Eclairs volcaniques lors de l’éruption du volcan Calbuco (Chili; 2015) Crédit Francisco Negroni
  • Recherche

Des éruptions volcaniques ont rendu la Terre primitive vivable

Une étude d'une équipe de l'Institut des Sciences de la Terre (ISTeP) démontre que les éclairs produits lors d’éruptions volcaniques explosives permettent de fixer une quantité d’azote importante dans un espace et un temps limité. Sur la terre primitive, ce processus a  permis de retransformer les molécules de diazote atmosphérique en molécules azotées assimilables par les organismes vivants, ce qui a été un facteur clef au développement de la vie sur Terre.

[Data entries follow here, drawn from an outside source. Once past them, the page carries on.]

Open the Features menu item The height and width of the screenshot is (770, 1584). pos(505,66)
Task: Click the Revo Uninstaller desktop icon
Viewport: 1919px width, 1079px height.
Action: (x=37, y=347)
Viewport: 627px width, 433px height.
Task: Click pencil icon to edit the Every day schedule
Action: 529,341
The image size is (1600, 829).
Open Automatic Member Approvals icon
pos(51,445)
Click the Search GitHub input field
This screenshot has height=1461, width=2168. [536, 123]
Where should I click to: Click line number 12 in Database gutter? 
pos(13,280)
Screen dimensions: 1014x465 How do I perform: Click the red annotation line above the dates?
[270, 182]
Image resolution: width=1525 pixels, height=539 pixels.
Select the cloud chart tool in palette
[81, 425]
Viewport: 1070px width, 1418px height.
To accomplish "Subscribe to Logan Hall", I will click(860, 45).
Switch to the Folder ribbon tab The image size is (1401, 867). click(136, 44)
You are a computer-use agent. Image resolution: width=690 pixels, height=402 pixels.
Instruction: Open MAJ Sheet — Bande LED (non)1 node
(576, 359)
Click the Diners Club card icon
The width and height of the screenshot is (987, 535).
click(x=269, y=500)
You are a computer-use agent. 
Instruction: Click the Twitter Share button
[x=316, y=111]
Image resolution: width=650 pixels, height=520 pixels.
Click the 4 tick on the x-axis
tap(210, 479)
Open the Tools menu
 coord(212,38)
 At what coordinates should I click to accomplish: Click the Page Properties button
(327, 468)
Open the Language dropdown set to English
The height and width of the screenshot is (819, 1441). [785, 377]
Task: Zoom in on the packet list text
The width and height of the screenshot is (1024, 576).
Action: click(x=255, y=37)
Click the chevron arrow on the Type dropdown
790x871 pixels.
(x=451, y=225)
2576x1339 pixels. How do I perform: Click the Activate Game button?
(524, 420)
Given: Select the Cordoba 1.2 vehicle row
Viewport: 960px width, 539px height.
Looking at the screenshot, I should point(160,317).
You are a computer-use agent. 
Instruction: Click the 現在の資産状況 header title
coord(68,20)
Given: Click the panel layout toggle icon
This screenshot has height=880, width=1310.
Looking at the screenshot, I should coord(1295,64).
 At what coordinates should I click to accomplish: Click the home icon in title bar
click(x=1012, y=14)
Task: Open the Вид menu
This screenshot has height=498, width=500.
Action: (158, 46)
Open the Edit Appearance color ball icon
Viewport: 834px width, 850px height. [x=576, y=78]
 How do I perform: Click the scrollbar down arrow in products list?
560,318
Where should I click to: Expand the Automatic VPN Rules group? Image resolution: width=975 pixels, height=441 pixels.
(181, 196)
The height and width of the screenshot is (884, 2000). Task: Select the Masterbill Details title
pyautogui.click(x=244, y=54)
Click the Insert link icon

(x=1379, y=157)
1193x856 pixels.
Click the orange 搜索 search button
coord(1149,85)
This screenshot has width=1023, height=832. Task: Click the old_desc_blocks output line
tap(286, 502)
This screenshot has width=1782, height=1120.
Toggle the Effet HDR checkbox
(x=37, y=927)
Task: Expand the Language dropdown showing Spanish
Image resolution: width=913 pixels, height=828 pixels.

 L’azote (N) est un élément essentiel de la vie. Comme la majeure partie du N est piégée dans le diazote (N2), une molécule atmosphérique très stable et abondante, N2 doit être cassé pour être utilisé par les organismes vivants. Ce processus de conversion du N2 en des formes azotées assimilables est appelé fixation du N. De nos jours, la quasi-totalité de la fixation du N est réalisée par des processus biologiques et anthropiques, c'est-à-dire par l'être humain ou son action. En revanche, sur la Terre primitive, N2 a dû nécessairement être fixé par des processus abiotiques (qui n'implique aucune réaction biologique) pour permettre le développement de la vie.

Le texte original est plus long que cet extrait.